Adani stocks slide as SEC pursues summons; weak quarterly earnings add to selloff
Flagship firms tank up to 13 per cent amid US regulatory push and profit hits at Adani Green and AESL

Shares of multiple Adani group companies sank sharply on Friday as a double whammy of regulatory scrutiny in the US and disappointing quarterly results spooked investors. The selloff followed reports that the US Securities and Exchange Commission (SEC) has asked a Brooklyn court for approval to serve summons to Gautam Adani and Sagar Adani via email in a fraud and alleged USD 265-million bribery case, after failing to obtain assistance from Indian authorities.
Adani Enterprises, the group’s flagship, slid 9.38 per cent to Rs 1,891.60 on the BSE, while Adani Power dropped 8.84 per cent to Rs 128.35, Adani Ports fell 7.81 per cent to Rs 1,303.35, and Adani Total Gas declined 7.55 per cent to Rs 507.
Adani Green Energy was the biggest casualty, plunging 13.20 per cent to Rs 785 after reporting a dramatic collapse in quarterly profit. Adani Energy Solutions Ltd (AESL) also tumbled 10.57 per cent to Rs 827.20 after posting an over 8 per cent decline in net profit and briefly hitting the lower circuit. The broader market mirrored the gloom, with the Sensex shedding 769.67 points to 81,537.70 and the Nifty dropping 241.25 points to 25,048.65.
The SEC lawsuit, filed in November 2024, accuses Gautam Adani and Sagar Adani of violating US securities laws by making false and misleading statements related to Adani Green Energy Ltd. The Adani group has rejected the allegations outright, saying accusations of paying bribes for solar contracts are “baseless” and that the conglomerate complies with all laws.

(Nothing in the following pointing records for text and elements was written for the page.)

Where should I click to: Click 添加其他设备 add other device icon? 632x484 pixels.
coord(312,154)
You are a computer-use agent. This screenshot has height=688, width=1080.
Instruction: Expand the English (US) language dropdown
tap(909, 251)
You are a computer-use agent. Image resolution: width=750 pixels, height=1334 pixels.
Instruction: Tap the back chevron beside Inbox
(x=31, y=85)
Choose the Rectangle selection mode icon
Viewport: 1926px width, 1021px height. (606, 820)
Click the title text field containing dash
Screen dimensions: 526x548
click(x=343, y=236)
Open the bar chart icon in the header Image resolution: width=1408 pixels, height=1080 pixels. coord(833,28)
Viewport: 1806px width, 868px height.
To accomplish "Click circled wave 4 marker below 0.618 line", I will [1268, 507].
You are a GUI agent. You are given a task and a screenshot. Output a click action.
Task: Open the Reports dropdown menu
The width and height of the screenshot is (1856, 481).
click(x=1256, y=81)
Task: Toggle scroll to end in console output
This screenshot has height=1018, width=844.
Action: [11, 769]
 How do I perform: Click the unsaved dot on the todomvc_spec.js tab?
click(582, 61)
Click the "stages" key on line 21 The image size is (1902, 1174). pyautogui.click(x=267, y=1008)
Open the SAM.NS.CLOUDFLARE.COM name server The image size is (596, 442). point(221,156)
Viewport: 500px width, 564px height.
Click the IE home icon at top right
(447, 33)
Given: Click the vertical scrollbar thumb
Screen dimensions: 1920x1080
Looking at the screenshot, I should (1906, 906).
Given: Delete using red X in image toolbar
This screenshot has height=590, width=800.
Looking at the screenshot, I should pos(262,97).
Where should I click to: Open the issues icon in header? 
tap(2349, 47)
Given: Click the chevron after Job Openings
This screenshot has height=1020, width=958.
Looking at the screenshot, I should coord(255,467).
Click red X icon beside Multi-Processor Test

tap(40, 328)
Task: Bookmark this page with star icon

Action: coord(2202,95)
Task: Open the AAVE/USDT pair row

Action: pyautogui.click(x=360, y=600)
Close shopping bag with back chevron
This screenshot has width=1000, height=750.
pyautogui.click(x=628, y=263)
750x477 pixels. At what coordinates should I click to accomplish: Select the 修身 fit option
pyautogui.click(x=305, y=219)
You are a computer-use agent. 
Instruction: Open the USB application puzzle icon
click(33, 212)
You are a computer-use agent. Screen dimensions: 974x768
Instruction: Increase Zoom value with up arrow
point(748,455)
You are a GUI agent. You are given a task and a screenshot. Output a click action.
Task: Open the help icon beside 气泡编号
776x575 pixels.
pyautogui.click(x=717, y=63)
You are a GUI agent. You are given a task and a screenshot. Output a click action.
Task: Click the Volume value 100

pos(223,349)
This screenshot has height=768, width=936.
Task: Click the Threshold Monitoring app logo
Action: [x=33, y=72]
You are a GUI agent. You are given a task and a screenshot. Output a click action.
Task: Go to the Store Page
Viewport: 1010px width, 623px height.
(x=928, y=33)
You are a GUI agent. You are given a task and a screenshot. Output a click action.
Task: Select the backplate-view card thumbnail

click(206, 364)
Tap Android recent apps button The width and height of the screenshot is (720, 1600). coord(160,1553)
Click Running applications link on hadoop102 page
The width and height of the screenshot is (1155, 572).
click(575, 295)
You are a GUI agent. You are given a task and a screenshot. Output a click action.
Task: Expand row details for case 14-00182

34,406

“The allegations made by the US Department of Justice and the US Securities and Exchange Commission against directors of Adani Green are baseless and denied,” a group spokesperson said, adding that all legal remedies would be pursued.
The legal overhang collided with weak quarterly numbers. Adani Green Energy reported a consolidated net profit of just Rs 5 crore for the December 2025 quarter, down from Rs 474 crore a year earlier — a nearly 99 per cent collapse — amid sharply higher expenses. Total expenses rose to Rs 2,961 crore from Rs 2,329 crore, with finance costs jumping to Rs 1,698 crore from Rs 1,251 crore. Total income edged up to Rs 2,837 crore from Rs 2,636 crore.
Despite the profit shock, Adani Green sought to highlight its build-out speed. CEO Ashish Khanna said the company would add 5.6 GW of renewable capacity in 2026 — about 14 per cent of new solar and wind installations across India — taking operational capacity to 17.2 GW. He said the firm’s Khavda project, touted as the world’s largest renewable installation, was advancing quickly, with major battery storage and pumped hydro projects also on track.
In the first nine months of the financial year, Adani Green generated over 27 billion units of clean electricity, expanded operational capacity by 48 per cent year-on-year, and added 2,995 MW of greenfield capacity — more than 90 per cent of FY25’s total additions — pushing the company closer to its 50 GW target.
Other group stocks were dragged down in the fallout: Ambuja Cements slipped 5.98 per cent, Sanghi Industries 5.96 per cent, NDTV 5.31 per cent and ACC 2.76 per cent, underscoring how regulatory pressure and earnings risks across the Adani ecosystem converged into one bleak trading session.